Records for locating visible targets:
__________
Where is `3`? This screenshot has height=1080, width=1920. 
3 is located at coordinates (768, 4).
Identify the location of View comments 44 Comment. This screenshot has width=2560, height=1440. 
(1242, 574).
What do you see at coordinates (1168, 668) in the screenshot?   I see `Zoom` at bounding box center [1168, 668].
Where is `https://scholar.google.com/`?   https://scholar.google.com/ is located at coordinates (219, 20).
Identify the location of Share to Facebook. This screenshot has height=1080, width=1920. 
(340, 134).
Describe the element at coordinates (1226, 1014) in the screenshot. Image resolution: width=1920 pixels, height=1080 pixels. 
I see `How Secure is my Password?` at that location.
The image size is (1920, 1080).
__________
» WORK TO DO:
Turn every line of the records above into a JSON list of strings, with one string per line and blank lines left out.

» WRITTEN ANSWER:
[
  "Where is `3`? This screenshot has height=1080, width=1920. ",
  "3 is located at coordinates (768, 4).",
  "Identify the location of View comments 44 Comment. This screenshot has width=2560, height=1440. ",
  "(1242, 574).",
  "What do you see at coordinates (1168, 668) in the screenshot?   I see `Zoom` at bounding box center [1168, 668].",
  "Where is `https://scholar.google.com/`?   https://scholar.google.com/ is located at coordinates (219, 20).",
  "Identify the location of Share to Facebook. This screenshot has height=1080, width=1920. ",
  "(340, 134).",
  "Describe the element at coordinates (1226, 1014) in the screenshot. Image resolution: width=1920 pixels, height=1080 pixels. ",
  "I see `How Secure is my Password?` at that location.",
  "The image size is (1920, 1080)."
]